[EXERCISE DETAILS]
Find every line in the entries that holds the string "computer" and report it.
-- RECORDED DATA follows --
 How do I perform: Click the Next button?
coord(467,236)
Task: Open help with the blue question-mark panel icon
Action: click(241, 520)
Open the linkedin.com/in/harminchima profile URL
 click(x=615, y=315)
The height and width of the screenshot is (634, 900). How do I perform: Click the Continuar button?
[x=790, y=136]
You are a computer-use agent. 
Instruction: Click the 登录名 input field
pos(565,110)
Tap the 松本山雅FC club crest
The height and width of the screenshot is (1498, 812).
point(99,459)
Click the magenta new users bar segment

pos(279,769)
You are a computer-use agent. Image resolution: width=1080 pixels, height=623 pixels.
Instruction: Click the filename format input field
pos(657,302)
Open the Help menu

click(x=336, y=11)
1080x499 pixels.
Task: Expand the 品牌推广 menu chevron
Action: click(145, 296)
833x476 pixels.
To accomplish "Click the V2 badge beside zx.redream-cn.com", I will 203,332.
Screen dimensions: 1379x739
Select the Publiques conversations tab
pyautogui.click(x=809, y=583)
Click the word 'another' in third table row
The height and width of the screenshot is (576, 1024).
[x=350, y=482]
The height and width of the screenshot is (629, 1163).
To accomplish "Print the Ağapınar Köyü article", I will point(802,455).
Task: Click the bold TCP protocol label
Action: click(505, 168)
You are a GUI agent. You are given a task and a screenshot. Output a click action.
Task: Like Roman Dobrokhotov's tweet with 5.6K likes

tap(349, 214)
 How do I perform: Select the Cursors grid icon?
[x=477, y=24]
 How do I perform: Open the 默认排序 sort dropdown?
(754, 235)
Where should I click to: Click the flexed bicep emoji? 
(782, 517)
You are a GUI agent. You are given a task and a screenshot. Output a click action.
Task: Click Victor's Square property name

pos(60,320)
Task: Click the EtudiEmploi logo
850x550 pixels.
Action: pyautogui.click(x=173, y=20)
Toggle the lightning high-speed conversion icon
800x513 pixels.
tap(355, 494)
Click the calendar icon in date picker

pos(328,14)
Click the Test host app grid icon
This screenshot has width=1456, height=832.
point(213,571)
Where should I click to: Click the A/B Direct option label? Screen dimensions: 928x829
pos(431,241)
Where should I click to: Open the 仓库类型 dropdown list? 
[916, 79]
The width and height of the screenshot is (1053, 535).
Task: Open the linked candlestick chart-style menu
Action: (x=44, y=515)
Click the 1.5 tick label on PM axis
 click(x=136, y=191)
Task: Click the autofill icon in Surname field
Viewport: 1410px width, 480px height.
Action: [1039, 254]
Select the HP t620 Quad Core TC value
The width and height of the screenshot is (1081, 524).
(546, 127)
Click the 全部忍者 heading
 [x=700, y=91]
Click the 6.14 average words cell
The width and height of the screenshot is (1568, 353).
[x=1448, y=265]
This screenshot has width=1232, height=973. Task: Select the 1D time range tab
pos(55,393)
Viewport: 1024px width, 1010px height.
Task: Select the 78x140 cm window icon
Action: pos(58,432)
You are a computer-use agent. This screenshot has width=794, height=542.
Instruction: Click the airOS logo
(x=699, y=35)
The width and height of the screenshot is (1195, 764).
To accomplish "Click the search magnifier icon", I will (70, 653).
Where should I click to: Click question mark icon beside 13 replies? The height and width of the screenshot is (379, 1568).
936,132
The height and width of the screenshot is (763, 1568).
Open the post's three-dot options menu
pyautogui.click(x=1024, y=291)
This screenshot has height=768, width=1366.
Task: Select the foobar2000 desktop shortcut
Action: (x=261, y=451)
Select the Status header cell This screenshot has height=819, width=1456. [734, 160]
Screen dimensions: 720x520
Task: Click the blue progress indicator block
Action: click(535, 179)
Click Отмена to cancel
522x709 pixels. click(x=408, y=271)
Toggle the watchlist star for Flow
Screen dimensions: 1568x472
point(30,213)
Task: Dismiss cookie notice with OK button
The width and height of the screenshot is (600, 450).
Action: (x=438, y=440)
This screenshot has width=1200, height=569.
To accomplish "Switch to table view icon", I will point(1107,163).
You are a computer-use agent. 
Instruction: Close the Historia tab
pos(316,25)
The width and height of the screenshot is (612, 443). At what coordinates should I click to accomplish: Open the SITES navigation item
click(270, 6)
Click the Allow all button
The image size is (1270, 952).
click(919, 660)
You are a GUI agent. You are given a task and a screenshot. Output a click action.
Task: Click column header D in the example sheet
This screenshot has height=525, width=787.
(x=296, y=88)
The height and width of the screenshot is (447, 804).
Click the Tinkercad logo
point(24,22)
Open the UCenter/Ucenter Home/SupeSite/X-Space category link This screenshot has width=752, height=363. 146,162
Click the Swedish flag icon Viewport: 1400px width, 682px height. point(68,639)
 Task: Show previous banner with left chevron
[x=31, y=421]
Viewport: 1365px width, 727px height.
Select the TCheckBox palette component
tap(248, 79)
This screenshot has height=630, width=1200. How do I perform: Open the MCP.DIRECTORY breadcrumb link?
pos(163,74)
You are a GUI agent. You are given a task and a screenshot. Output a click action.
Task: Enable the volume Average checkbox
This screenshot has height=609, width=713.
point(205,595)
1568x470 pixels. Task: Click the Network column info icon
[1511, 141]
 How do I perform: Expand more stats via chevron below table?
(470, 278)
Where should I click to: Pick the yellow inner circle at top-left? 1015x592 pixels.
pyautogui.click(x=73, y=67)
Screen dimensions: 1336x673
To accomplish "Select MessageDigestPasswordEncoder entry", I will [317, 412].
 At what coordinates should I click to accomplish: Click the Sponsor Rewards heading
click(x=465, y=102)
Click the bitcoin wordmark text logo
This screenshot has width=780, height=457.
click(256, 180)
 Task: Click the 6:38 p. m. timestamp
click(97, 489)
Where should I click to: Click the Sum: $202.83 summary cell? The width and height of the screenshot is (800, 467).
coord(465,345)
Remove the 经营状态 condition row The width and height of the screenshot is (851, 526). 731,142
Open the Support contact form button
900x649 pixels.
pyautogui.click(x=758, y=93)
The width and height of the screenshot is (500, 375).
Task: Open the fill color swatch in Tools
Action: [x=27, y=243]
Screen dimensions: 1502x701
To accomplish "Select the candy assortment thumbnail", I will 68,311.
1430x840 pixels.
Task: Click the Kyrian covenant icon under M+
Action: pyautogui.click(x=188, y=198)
-- RECORDED DATA concluded --
[EXERCISE RESPONSE]
You are a computer-use agent. 
You are a computer-use agent. Image resolution: width=1080 pixels, height=623 pixels.
You are a computer-use agent. This screenshot has width=794, height=542.
You are a computer-use agent. 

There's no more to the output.